-- Information supplied --
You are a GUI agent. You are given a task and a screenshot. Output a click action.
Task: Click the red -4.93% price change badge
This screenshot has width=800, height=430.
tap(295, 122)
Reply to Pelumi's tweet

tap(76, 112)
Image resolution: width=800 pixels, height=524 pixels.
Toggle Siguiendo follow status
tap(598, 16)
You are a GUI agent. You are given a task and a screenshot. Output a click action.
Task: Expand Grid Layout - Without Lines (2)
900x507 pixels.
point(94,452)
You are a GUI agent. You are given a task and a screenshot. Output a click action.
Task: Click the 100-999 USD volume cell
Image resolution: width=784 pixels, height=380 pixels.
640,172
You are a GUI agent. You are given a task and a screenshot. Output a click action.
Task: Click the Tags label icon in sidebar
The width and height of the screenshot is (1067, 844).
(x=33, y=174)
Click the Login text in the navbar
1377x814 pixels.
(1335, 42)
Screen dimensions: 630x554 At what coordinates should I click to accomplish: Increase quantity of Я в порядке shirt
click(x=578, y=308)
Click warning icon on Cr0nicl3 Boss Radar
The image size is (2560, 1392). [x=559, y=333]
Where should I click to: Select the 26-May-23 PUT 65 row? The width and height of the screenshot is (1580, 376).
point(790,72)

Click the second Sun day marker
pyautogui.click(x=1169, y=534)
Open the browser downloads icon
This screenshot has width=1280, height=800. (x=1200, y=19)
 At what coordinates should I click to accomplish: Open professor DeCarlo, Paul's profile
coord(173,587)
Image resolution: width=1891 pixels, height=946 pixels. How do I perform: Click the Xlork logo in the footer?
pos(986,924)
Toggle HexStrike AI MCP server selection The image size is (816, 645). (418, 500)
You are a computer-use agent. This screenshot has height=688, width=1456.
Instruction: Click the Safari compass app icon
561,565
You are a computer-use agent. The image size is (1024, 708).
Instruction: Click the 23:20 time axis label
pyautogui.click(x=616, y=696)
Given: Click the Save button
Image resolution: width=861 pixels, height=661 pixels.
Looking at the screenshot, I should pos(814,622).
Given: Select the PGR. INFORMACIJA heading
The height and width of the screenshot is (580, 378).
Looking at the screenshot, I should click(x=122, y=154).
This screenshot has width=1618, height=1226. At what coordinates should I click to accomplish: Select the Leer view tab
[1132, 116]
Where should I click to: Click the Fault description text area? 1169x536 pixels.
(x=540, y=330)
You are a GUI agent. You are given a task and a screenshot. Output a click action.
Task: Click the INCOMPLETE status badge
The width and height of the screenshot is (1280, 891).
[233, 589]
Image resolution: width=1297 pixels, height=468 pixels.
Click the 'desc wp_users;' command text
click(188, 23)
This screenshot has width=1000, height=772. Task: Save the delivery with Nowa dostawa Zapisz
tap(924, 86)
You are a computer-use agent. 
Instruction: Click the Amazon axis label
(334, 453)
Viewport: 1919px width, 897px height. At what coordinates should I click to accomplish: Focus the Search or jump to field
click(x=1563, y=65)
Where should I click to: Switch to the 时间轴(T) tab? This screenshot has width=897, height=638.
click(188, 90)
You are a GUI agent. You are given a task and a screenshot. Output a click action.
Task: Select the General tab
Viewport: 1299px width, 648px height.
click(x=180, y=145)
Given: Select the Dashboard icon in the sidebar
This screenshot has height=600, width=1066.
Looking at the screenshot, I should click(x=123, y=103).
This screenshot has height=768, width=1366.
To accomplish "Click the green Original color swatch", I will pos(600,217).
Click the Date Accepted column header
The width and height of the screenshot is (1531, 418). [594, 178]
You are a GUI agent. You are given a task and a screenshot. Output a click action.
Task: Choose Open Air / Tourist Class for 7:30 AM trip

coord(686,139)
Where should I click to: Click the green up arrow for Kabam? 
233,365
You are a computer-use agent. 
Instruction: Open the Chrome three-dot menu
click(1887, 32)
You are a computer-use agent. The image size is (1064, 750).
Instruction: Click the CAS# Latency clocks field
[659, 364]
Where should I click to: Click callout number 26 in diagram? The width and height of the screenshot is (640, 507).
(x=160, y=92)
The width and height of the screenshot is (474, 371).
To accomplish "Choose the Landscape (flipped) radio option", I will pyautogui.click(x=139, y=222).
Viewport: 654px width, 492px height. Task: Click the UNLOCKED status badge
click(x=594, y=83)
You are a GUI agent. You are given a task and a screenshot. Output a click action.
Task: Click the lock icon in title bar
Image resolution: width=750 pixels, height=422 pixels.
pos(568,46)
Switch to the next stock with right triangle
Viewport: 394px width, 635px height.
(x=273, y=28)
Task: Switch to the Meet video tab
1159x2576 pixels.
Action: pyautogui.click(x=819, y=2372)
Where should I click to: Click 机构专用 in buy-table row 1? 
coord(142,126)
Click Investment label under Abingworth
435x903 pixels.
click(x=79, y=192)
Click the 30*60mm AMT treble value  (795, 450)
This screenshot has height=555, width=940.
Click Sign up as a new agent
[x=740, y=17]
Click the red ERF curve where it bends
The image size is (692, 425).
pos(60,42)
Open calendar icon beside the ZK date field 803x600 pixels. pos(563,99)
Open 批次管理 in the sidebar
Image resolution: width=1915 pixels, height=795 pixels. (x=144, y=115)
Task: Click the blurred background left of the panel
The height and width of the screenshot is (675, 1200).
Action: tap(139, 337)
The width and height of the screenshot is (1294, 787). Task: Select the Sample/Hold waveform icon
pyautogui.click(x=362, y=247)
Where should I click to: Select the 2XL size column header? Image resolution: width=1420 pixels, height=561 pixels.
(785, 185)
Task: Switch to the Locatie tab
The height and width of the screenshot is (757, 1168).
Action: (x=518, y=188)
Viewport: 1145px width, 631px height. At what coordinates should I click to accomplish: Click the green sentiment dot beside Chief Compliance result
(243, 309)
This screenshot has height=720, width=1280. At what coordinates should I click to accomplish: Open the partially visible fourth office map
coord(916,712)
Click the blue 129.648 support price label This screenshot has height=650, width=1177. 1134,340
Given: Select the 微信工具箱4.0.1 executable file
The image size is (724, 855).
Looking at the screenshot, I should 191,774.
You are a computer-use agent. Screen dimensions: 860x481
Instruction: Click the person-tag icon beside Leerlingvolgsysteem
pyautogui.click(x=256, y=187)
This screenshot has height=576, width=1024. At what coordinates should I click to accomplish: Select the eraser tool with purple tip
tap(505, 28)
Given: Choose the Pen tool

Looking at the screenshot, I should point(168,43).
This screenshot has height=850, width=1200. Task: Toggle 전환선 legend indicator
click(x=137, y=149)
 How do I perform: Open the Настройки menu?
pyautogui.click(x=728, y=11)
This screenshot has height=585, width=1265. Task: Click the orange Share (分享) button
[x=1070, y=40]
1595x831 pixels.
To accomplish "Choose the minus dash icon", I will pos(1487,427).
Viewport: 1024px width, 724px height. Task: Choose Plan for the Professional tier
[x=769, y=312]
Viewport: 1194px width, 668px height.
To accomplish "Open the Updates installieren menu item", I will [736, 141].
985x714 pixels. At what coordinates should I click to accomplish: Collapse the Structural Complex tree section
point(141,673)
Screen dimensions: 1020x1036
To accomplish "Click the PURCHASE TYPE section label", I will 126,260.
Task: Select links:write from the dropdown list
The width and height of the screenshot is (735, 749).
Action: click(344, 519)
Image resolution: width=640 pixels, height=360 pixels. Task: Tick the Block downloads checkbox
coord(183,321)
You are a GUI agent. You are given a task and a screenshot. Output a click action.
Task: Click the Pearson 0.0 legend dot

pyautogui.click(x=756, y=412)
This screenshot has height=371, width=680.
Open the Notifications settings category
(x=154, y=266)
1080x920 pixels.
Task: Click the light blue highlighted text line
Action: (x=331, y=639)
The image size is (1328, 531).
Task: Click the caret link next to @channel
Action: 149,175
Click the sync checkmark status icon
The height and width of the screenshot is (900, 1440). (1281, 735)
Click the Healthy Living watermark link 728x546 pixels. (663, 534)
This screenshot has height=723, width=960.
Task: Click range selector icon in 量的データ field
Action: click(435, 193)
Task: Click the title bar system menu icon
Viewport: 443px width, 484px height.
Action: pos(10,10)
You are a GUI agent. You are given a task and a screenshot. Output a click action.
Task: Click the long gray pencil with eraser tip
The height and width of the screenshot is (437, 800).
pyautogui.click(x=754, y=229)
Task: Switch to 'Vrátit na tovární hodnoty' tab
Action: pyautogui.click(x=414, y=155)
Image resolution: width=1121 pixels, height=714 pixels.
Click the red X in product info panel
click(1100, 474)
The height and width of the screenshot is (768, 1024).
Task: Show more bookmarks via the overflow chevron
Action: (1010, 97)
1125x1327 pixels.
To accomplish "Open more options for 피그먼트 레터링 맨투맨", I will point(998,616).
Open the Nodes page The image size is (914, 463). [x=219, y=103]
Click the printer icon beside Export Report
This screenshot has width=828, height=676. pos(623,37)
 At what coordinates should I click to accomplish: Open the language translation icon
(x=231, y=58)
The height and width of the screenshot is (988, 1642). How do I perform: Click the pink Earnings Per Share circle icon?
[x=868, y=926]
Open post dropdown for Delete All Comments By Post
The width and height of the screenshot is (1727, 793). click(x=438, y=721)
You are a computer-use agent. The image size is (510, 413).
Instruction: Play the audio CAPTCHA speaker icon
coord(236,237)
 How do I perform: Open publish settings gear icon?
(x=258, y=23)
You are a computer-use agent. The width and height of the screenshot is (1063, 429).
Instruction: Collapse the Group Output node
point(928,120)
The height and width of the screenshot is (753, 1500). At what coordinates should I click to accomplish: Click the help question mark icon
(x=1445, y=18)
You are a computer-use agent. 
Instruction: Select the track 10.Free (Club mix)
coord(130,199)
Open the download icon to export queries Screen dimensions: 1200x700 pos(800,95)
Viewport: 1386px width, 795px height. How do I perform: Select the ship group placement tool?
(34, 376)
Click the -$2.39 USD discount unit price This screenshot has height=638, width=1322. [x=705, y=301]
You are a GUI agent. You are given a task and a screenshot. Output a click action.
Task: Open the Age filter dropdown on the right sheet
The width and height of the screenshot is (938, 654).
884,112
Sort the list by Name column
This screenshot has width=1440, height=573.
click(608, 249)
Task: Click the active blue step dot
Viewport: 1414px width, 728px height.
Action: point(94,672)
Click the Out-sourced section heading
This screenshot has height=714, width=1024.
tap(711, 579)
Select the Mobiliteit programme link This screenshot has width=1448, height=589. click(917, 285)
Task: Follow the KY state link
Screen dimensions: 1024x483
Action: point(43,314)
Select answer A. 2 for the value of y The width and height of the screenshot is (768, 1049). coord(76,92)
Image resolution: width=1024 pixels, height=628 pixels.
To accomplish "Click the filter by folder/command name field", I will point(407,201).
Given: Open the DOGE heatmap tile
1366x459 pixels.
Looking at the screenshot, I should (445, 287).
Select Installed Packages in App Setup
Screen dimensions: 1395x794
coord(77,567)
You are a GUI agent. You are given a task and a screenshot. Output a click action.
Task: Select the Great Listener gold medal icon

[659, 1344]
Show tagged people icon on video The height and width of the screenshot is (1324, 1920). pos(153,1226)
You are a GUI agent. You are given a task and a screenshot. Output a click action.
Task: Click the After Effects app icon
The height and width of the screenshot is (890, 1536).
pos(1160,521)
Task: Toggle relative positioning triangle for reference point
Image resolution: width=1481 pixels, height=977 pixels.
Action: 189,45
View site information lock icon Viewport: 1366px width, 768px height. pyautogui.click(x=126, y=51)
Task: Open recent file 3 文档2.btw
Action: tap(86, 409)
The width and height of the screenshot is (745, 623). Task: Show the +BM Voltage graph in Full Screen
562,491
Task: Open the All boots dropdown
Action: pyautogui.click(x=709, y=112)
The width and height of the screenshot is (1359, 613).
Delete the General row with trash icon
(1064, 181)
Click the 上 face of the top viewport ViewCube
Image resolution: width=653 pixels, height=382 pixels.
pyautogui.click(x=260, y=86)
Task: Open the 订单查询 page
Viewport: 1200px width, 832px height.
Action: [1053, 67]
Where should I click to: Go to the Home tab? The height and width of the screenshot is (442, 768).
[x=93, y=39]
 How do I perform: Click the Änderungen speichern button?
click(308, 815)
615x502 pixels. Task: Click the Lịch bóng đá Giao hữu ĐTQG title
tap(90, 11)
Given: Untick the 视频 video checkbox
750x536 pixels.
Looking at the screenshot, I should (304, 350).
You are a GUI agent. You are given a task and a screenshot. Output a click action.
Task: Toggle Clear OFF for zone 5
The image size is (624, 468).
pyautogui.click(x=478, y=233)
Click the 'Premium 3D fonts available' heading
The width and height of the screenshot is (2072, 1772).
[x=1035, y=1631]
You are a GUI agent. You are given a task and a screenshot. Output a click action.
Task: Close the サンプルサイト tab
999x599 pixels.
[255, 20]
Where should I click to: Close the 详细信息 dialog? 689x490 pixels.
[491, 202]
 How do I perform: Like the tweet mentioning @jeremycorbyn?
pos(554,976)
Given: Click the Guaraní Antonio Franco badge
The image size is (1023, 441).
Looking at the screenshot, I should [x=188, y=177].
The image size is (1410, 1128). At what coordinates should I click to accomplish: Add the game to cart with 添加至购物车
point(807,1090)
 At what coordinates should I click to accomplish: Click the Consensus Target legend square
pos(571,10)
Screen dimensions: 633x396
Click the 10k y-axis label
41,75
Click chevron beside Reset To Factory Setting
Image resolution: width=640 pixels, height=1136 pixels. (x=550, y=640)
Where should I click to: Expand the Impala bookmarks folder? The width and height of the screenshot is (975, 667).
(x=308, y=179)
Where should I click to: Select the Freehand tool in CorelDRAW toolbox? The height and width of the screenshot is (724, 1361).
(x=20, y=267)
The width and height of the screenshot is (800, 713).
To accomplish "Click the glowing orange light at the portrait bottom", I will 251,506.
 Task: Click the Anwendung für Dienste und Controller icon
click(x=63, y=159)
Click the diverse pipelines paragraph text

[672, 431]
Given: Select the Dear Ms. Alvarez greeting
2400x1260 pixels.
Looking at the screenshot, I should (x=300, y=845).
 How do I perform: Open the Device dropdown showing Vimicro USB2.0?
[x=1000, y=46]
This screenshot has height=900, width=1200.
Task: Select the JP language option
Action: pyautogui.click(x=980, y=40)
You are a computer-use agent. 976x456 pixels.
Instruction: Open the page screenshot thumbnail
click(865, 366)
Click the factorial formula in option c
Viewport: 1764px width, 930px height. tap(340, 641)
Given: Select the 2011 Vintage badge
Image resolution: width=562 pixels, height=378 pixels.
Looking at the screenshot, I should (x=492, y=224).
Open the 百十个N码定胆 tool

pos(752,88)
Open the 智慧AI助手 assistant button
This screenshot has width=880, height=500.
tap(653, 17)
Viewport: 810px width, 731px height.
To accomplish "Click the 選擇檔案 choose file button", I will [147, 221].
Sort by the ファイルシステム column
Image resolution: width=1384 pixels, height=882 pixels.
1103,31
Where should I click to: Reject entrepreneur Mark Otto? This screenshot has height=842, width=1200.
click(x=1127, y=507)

-- Your assignment --
Exactly as written, repeat each line from the beginning of the data above to the line containing "Task: Click the 100-999 USD volume cell", inclusive.

-- Answer to the problem --
You are a GUI agent. You are given a task and a screenshot. Output a click action.
Task: Click the red -4.93% price change badge
This screenshot has width=800, height=430.
tap(295, 122)
Reply to Pelumi's tweet

tap(76, 112)
Image resolution: width=800 pixels, height=524 pixels.
Toggle Siguiendo follow status
tap(598, 16)
You are a GUI agent. You are given a task and a screenshot. Output a click action.
Task: Expand Grid Layout - Without Lines (2)
900x507 pixels.
point(94,452)
You are a GUI agent. You are given a task and a screenshot. Output a click action.
Task: Click the 100-999 USD volume cell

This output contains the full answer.